Object Store Configuration

In Kubeflow Pipelines (KFP), there are two components that utilize Object store:

  • KFP API Server
  • KFP Launcher (aka KFP executor)

The default object store that is shipped as part of the Kubeflow Platform is Minio. However, you can configure a different object store provider with your KFP deployment.

The following diagram provides an simplified overview of how object storage is utilized and configured:

KFP Object Store Configuration Overview

Prerequisites

  • Admin level access to KFP Kubernetes namespace
  • Object Store credentials for a supported provider (see below)

Note: in this doc “KFP Namespace” refers to the namespace where KFP is deployed. If KFP is deployed as part of the Kubeflow Platform deployment, this is the kubeflow namespace.

KFP API Server

The KFP API Server uses the object store to store the Pipeline Intermediate Representation (IR).

The list below describe the type of Object Store configurations supported today for API Server. Static credentials here refers to long term credentials provided by Object Store providers.

For AWS Static Credentials and other S3 compliant object storage, this consists of an Access Key ID and Secret Access Key ID embedded into the run time environment or, passed as secure parameters to some API. In Google Cloud Storage, this refers to a JSON containing the GCS APP Credentials.

API Server Supported providers

ProviderSupported
Minio with Static CredentialsYes
AWS S3 with Static CredentialsYes
AWS S3 with IRSAYes
S3-Compliant Storage with Static CredentialsYes
Google Cloud Storage with Static CredentialsNo
Google Cloud Storage with App CredentialsNo

API Server Object Store Configuration

To configure the object store used by the KFP API Server, the configuration depends on whether you are using static credentials, or AWS S3 with IAM roles for service accounts (IRSA).

Static credentials

To configure an AWS S3 bucket with static credentials you will need to add the following environment variables to your KFP API Server deployment:

apiVersion: apps/v1
kind: Deployment
metadata:
  name: ml-pipeline
  namespace: kubeflow
spec:
  ...
  template:
    ...
    spec:
      containers:
      - name: ml-pipeline-api-server
        serviceAccountName: "ml-pipeline"
        env:
          ...
          - name: OBJECTSTORECONFIG_HOST
            value: "your-bucket" # e.g. s3.amazonaws.com
          - name: OBJECTSTORECONFIG_PORT
            value: "port" # e.g. 443   
          - name: OBJECTSTORECONFIG_REGION
            value: "region" # e.g. us-east-1
            # true if object store is on a secure connection 
          - name: OBJECTSTORECONFIG_SECURE
            value: "true"        
            # These env vars reference the values from a Kubernetes secret
            # this requires deploying the secret ahead of time, and filling out the
            # following values accordingly.
          - name: OBJECTSTORECONFIG_ACCESSKEY
            valueFrom:
              secretKeyRef:
                key: "some-key-1"
                name: "secret-name"
          - name: OBJECTSTORECONFIG_SECRETACCESSKEY
            valueFrom:
              secretKeyRef:
                key: "some-key-2"
                name: "secret-name"

AWS IRSA (IAM Roles for Service Accounts)

To utilize AWS IRSA for KFP API Server, you will need to omit any Static credential configuration from your deployment, namely OBJECTSTORECONFIG_ACCESSKEY and OBJECTSTORECONFIG_SECRETACCESSKEY , as these take precedence.
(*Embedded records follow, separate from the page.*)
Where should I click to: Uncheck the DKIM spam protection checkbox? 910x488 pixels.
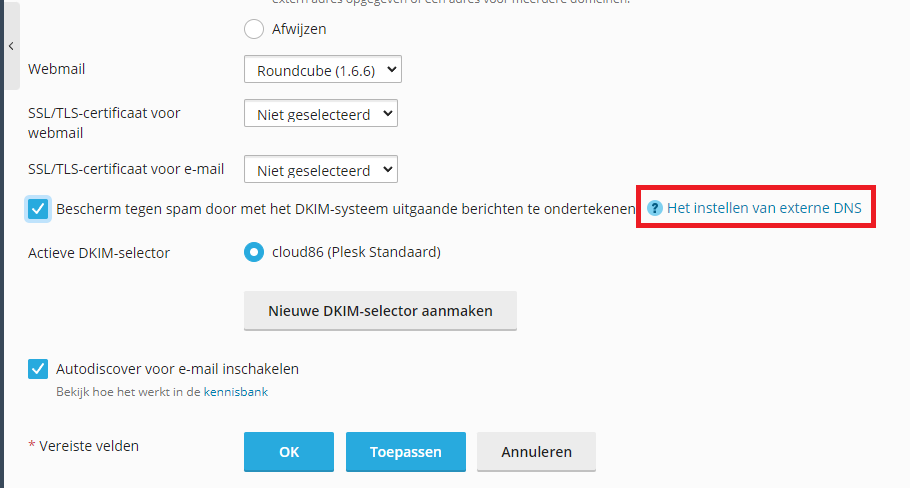[38, 209]
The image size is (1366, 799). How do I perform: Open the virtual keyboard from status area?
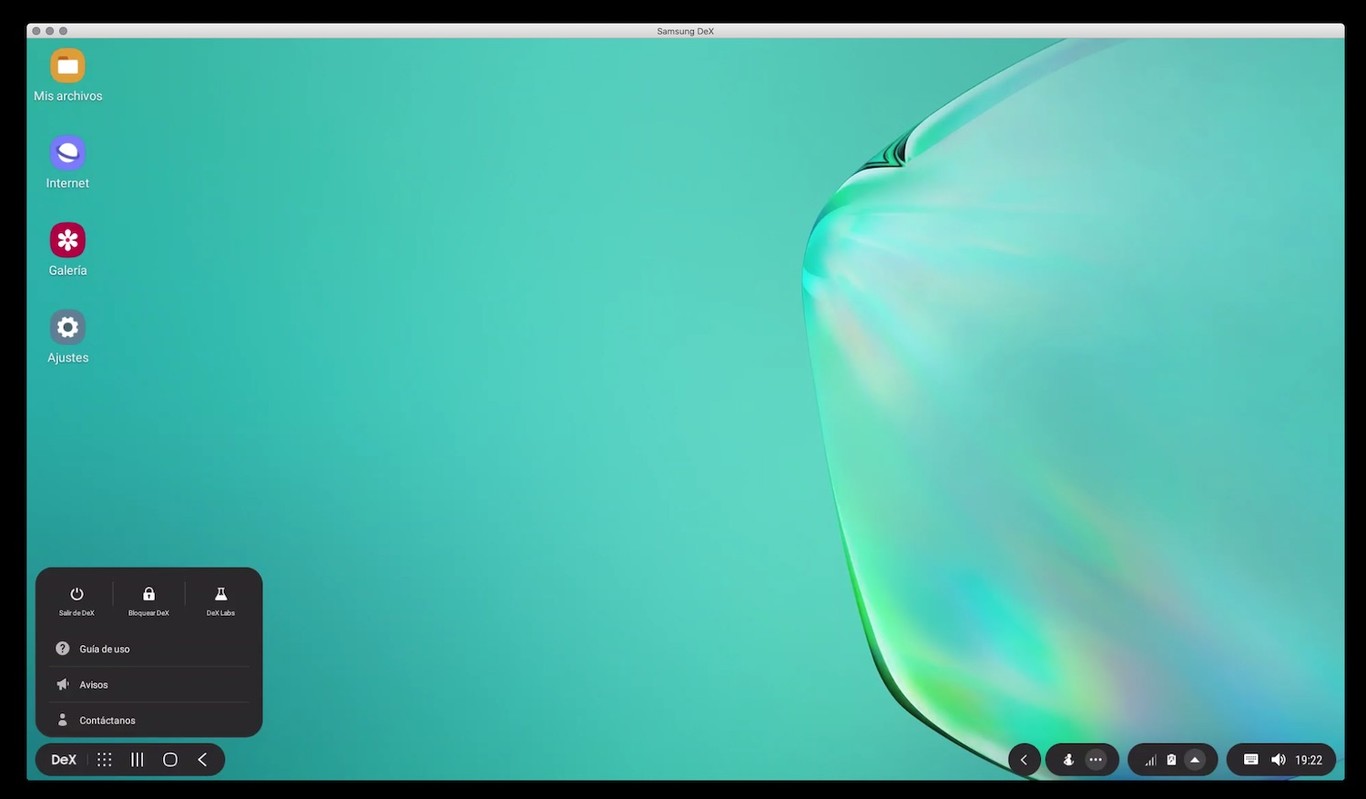point(1250,759)

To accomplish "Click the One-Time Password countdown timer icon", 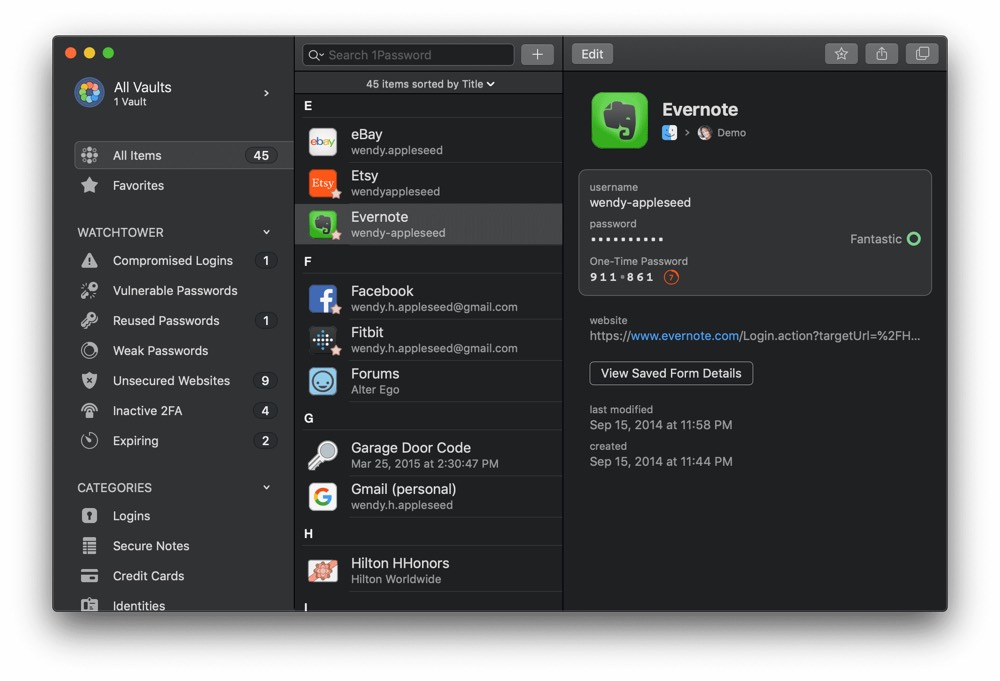I will coord(671,277).
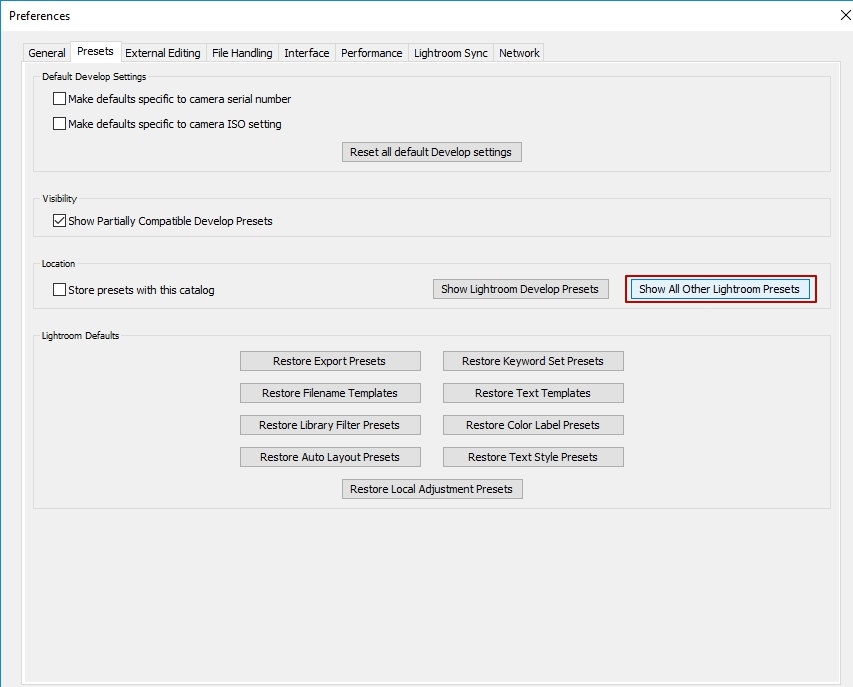Click Reset all default Develop settings
The image size is (853, 687).
(x=431, y=152)
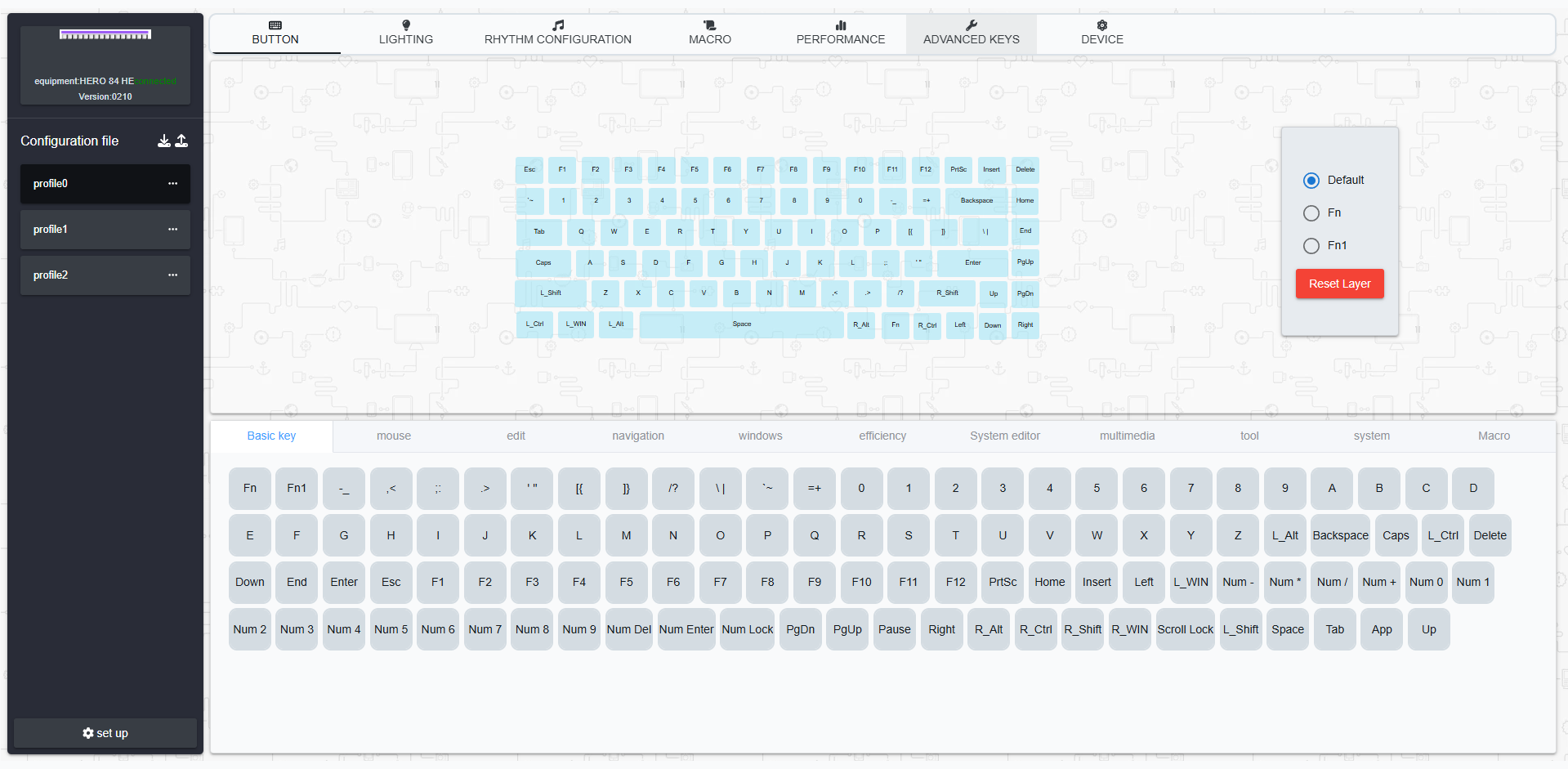Click the gear icon above Device
The height and width of the screenshot is (769, 1568).
pos(1102,25)
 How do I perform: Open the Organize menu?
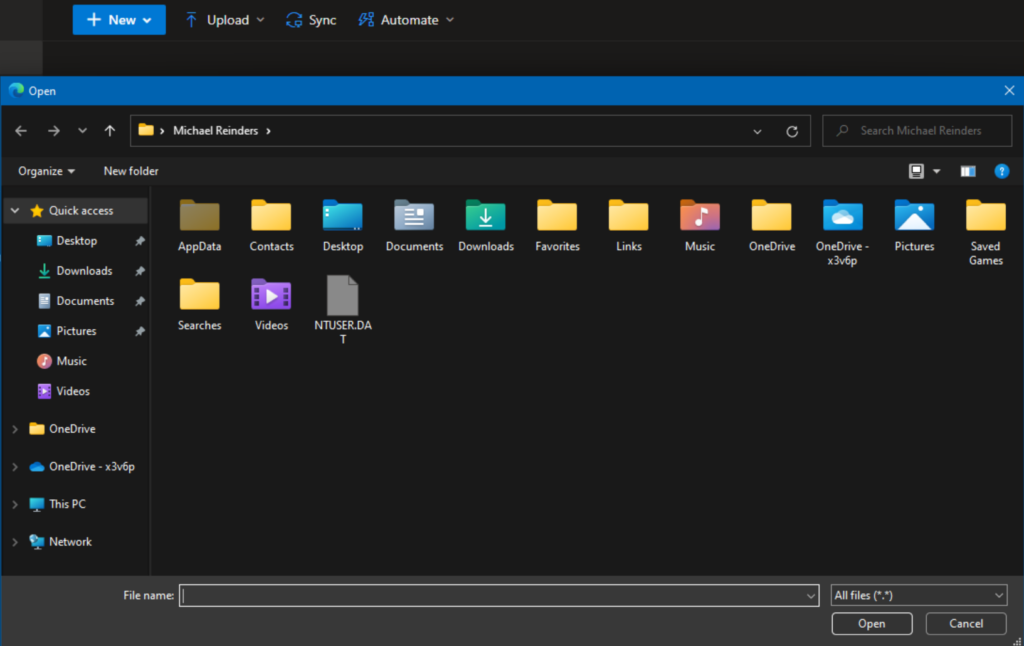click(45, 171)
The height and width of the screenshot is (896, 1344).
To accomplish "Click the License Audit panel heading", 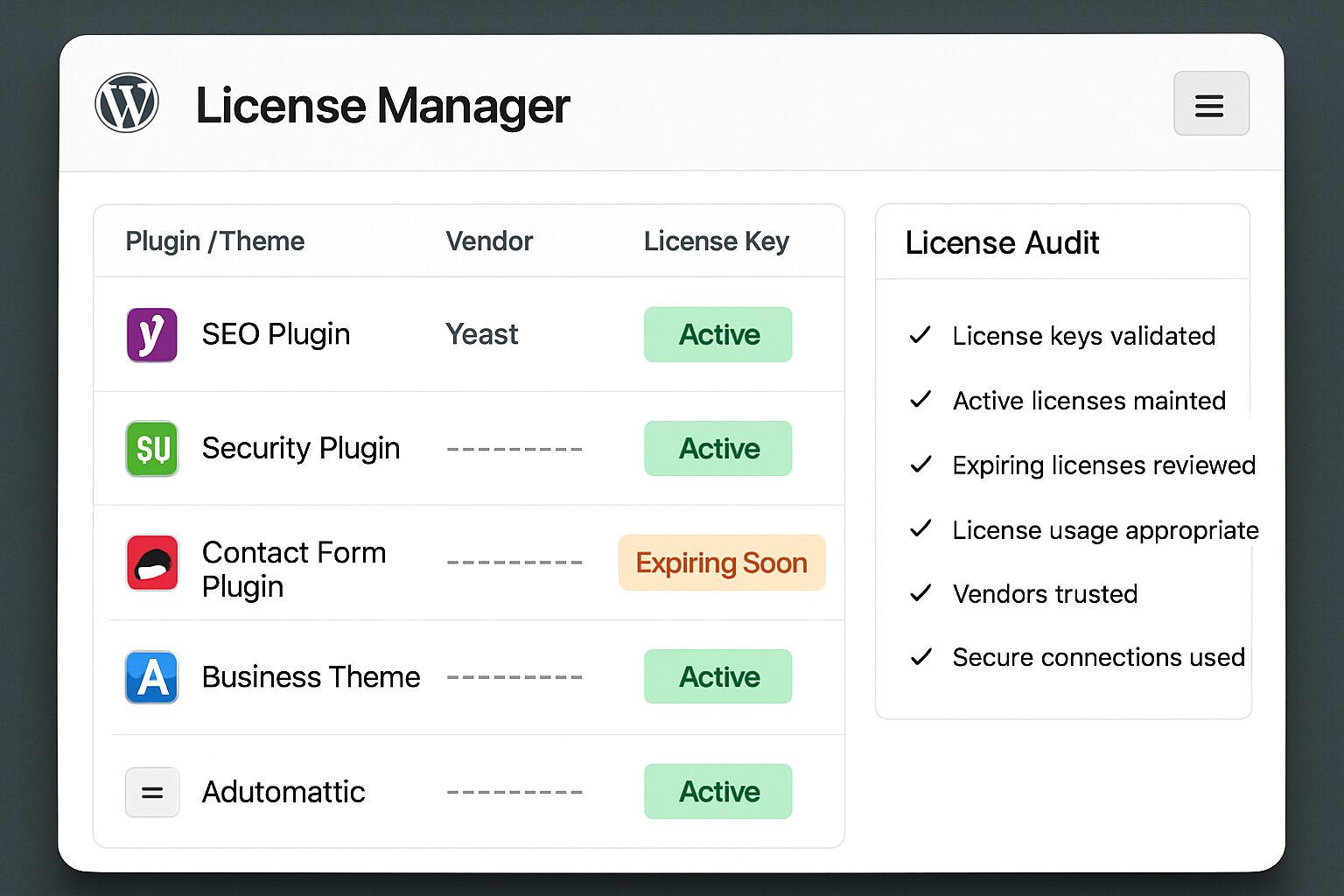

If they are left in, API Server will ignore any IRSA configuration.

Next, ensure the appropriate IAM roles associated with the Kubernetes Service Account ml-pipeline in the KFP namespace. This is highly dependent on your platform provider, for example for EKS see the IRSA docs.

KFP Launcher

The KFP launcher uses the object store to store KFP Input and Output Artifacts.

The list below describe the type of Object Store configurations supported today for API Server.

Refer to the API Server configuration section here for more information on what Static Credentials are.

KFP Launcher Supported providers

ProviderSupported
Minio with Static CredentialsYes
AWS S3 with Static CredentialsYes
AWS S3 with IRSAYes
S3-Compliant Storage with Static CredentialsYes
Google Cloud Storage with Static CredentialsYes
Google Cloud Storage with App CredentialsYes

KFP Launcher Object Store Configuration

To configure the object store utilized by the KFP Launcher, you will need to edit the kfp-launcher Kubernetes ConfigMap.

In a default KFP deployment, this typically looks like:

apiVersion: v1
kind: ConfigMap
metadata:
  name: kfp-launcher
  namespace: user-namespace
data:
  defaultPipelineRoot: ""

Note: If this configmap is not provided, you will need to deploy this in the Kubernetes Namespace where the Pipelines will be executed. This is not necessarily the same namespace as where Kubeflow Pipeline itself is deployed.

The defaultPipelineRoot is a path within the Object store bucket where Artifact Input/Outputs in a given pipeline are stored. Note that this field can also be configured via the KFP SDK, see SDK PipelineRoot Docs. It can also be configured via the KFP UI when creating a Run.

By default defaultPipelineRoot is minio://mlpipeline/v2/artifacts and artifacts are stored in the default Minio deployment. The first value in the path mlpipeline refers to the bucket name.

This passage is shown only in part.